§ **PAGE EXCERPT**:

There wasn’t much he didn’t love, but he honestly didn’t love cats, except for Max. He didn’t love the eyes on this stuffed animals, so they were promptly removed. He really didn’t love the dirty birds who teased him outside our house. And I think I can safely say the thing he did not like the most was when people touched his feet, “Don’t touch my feet!” The only person who was allowed was Celeste, his amazing homeopathic doctor and acupuncturist who helped us kick his cancer, and even then he would curl them under, tuck them away, out of sight, out of touch.

He especially loved it when we came home (“Let's bust out the Puppy!” we would say). I think most of all he just loved being with us, a good wrestle with John and a soft, sweet cuddle with his Mama (he was THE best cuddler).

And then there are the things I will never ever forget.

I will always remember the day we picked him out, the car ride home curled up on my lap, his big soft puppy belly, and putting him on a puppy diet (I think I mentioned he loved to eat).

And running him down the hallway teaching this little retriever how to be a retriever (he quickly became a pro). His first swim, and his wet, yet always welcome, slobbery kisses.

I’ll remember how he put his paw over his nose when he was cold or didn’t feel so good; how his ears would turn into big elephant ears when he was curious or content; and the way he spoke with his eye brows – oh those eye brows, I will never forget those eye brows. 

I will always remember and admire his bark and how he wasn’t afraid to express himself, so much so he’d tell John when the music was too loud. And how he talked the mailman into giving him a treat - every day.  

Oh! And the day he pretended he was a hippopotamus, rolled around in THE most disgusting mud with so much joy and pride you wanted to jump in with him. (We didn't. We should have.)

I will always remember how he delivered the note that said, “I think it’s time for you to be my official Mama” when John asked me to marry him (the surest way to get me to drop to my knees), and his launch down the aisle at our wedding. 

And I will never ever forget the day he ate my favorite shoes, and how he sat on the couch, looked at me with those big loving eyes, and dropped his favorite ball into my lap – his peace offering. From that point on, we were forever “Mama + Pancho.” 

I will remember his noble, regal sensibility coupled with his playful puppy-ness. His strength and his courage. His loyalty and his friendship. The truth is, he was my “baby dog” and I love that he would always let me kiss him, over and over and over again.

§ **DATA SHOWN**:
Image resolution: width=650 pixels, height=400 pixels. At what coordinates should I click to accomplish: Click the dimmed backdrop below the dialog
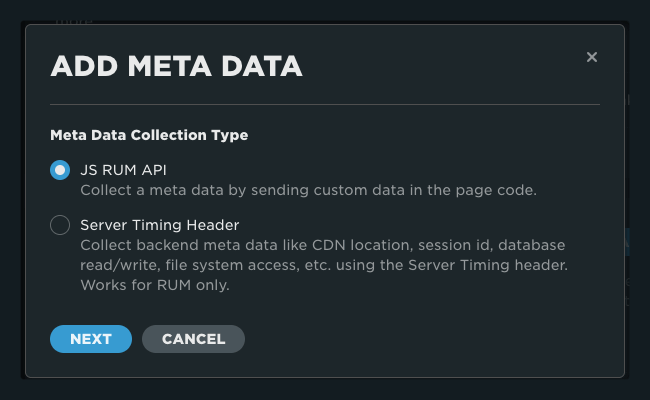(x=325, y=390)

§ **EXERCISE INSTRUCTIONS**:
1. Set down the passage of the tribute to Pancho that begins at the words "And running him" and stops after "welcome, slobbery kisses.".
2. Resume the tribute to Pancho after its last sentence.
None of the material is needed here.

§ **RESULTS FOR THE EXERCISE**:
1.
And running him down the hallway teaching this little retriever how to be a retriever (he quickly became a pro). His first swim, and his wet, yet always welcome, slobbery kisses.

2.
There are millions of memories. He beat cancer like a super hero. Three months turned into eighteen. Fifteen extra months of memories, ten years in all, and I will forever be grateful. 

But most of all I will remember how he taught me how to love. Not just any kind of love but that all-in kind of love. He sniffed out an open crevice in my heart, wiggled his nose right in and pried it open little by little until there was no way it could, or would, ever close again. 

He taught me how love was more precious and worth more than anything in the whole world. He taught me how every moment was a moment to be love, to give love, to receive love. That there was no way to waste love, because there is always plenty, always more to give, even when you might not believe you’ve got anything left. He taught me how just a little bit of love – a friendly sniff, a sweet smile – could literally change everything. Forever.

He loved me unconditionally. I loved him the same. And then I loved him some more. And I never let one day, one moment, go by without letting him know. (He was a very good teacher.)

Which is why now, there is an incredible void. Why it hurts so much. Why I can’t go home, and don’t want to be alone. 

And still, I feel him. He is forever in me, of me, around me, with me. He changed me. He made me a better human. I think he made each person, each dog, each moment better than the way he found it. 

Each day I spent with Pancho was a day lived in Paradise. And come to think of it, each day for the rest of my life will be as well. Because he wiggled his way in, he gave me a ball, he gave me his heart, he trusted me with his life, and he taught me how to love.

I love you bud! Thank you for choosing us, for loving me, and turning life into Paradise.